Note: The preprocessing steps for the recognition part are the same as task 2.

 

References

  1. Karatzas, Dimosthenis, et al. "ICDAR 2013 robust reading competition." Document Analysis and Recognition (ICDAR), 2013 12th International Conference on. IEEE, 2013.
  2. Karatzas, Dimosthenis, et al. "ICDAR 2015 competition on robust reading." Document Analysis and Recognition (ICDAR), 2015 13th International Conference on. IEEE, 2015.
  3. Gomez, Raul, et al. "ICDAR2017 robust reading challenge on COCO-Text." 14th IAPR International Conference on Document Analysis and Recognition (ICDAR). IEEE, 2017.
  4. Yuliang, Liu, Lianwen, Jin, et al. "Curved Scene Text Detection via Transverse and Longitudinal Sequence Connection." Pattern Recognition, 2019.
  5. Nayef, Nibal, et al. "ICDAR2017 Robust Reading Challenge on Multi-Lingual Scene Text Detection and Script Identification-RRC-MLT." Document Analysis and Recognition (ICDAR), 2017 14th IAPR International Conference on. Vol. 1. IEEE, 2017
  6. Shi, Baoguang, et al. "ICDAR2017 competition on reading chinese text in the wild (RCTW-17)." Document Analysis and Recognition (ICDAR), 2017 14th IAPR International Conference on. Vol. 1. IEEE, 2017.

Important Dates

1st January to 1st March

i) Q&A period for the competition,

ii) The launching of initial website

15th Feb to 1st March

i) Competition formal announcement,

ii) Publicity,

iii) Sample training images available,

iv) Evaluation protocol, file formats etc. available.

25th February

i) Evaluation tools ready,

ii) Full website ready.

1st March

i) Competition kicks off officially,

ii) Release of training set images and ground truth.

9th April

Release of the first part of test set images (2271 images),

20th April

i) Release of the second part of test set images (2292 images).
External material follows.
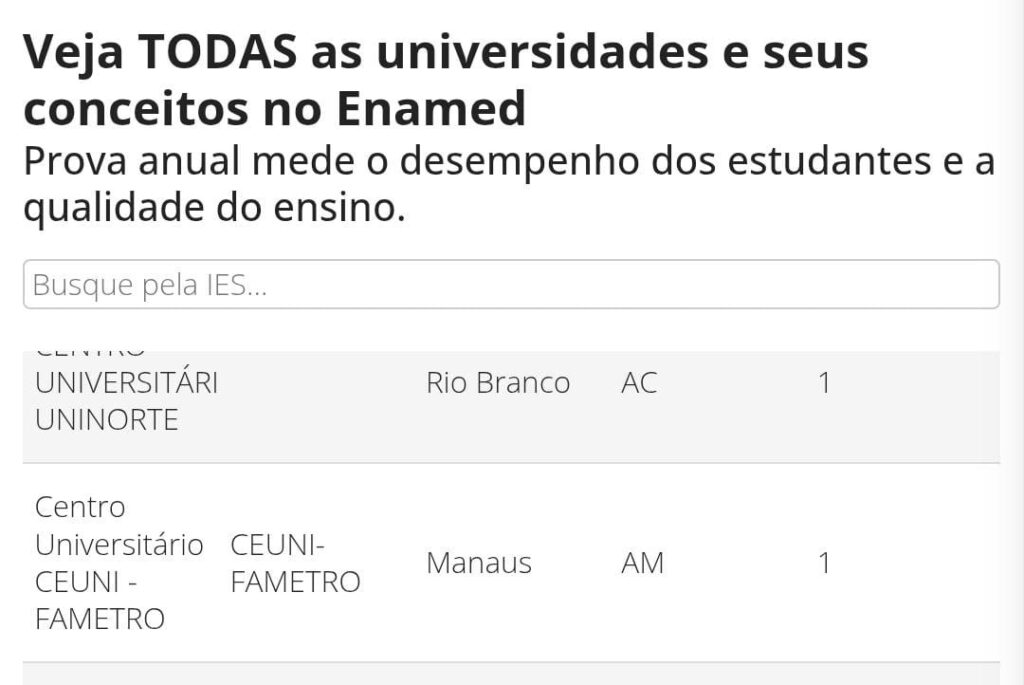Select the "Centro Universitário CEUNI - FAMETRO" name cell
The height and width of the screenshot is (685, 1024).
pyautogui.click(x=118, y=563)
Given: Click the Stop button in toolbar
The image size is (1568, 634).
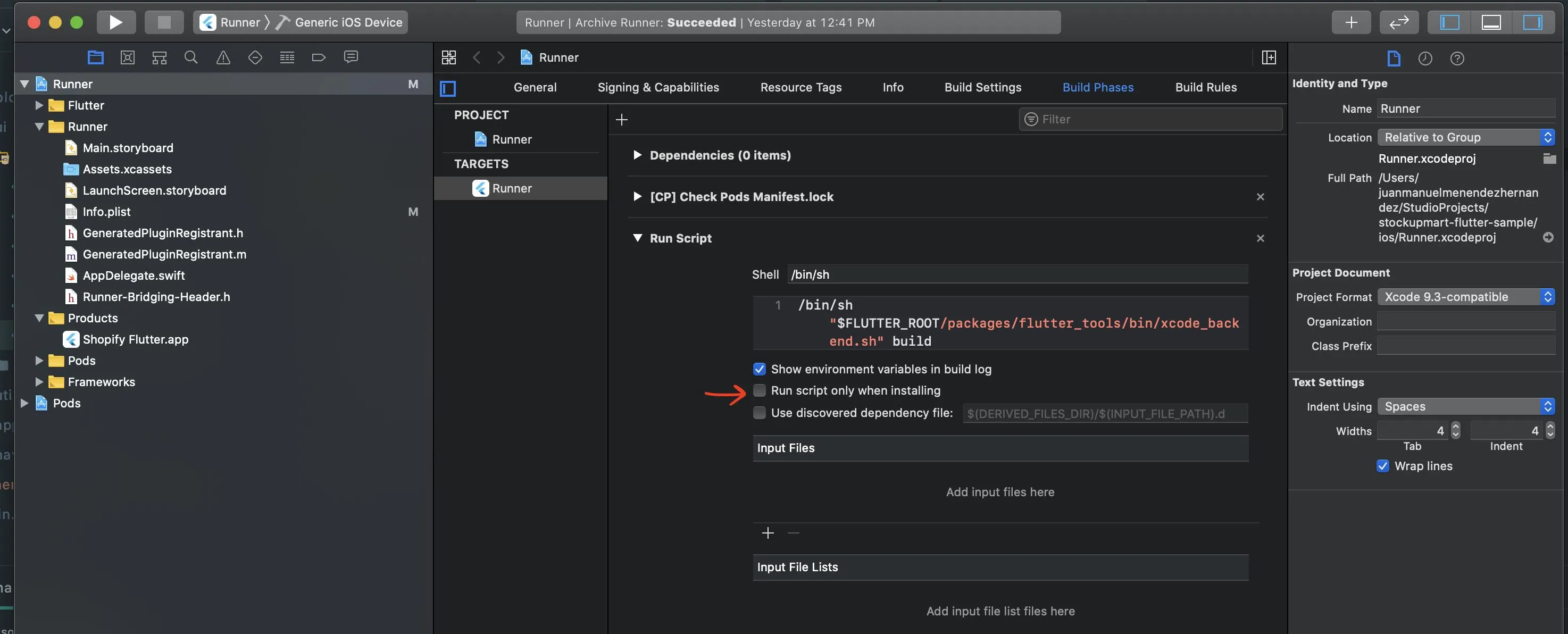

ii) Website opens for results submission

30th April

i) Deadline of the competition and result submission closes(at PDT 23: 59)

ii) Release of the evaluation results.

5th May

i) Submission deadline for 1 page competition report, and the final ranking will be released after results checking.

20th to 25th September

i) Announcement of competition results at ICDAR2019.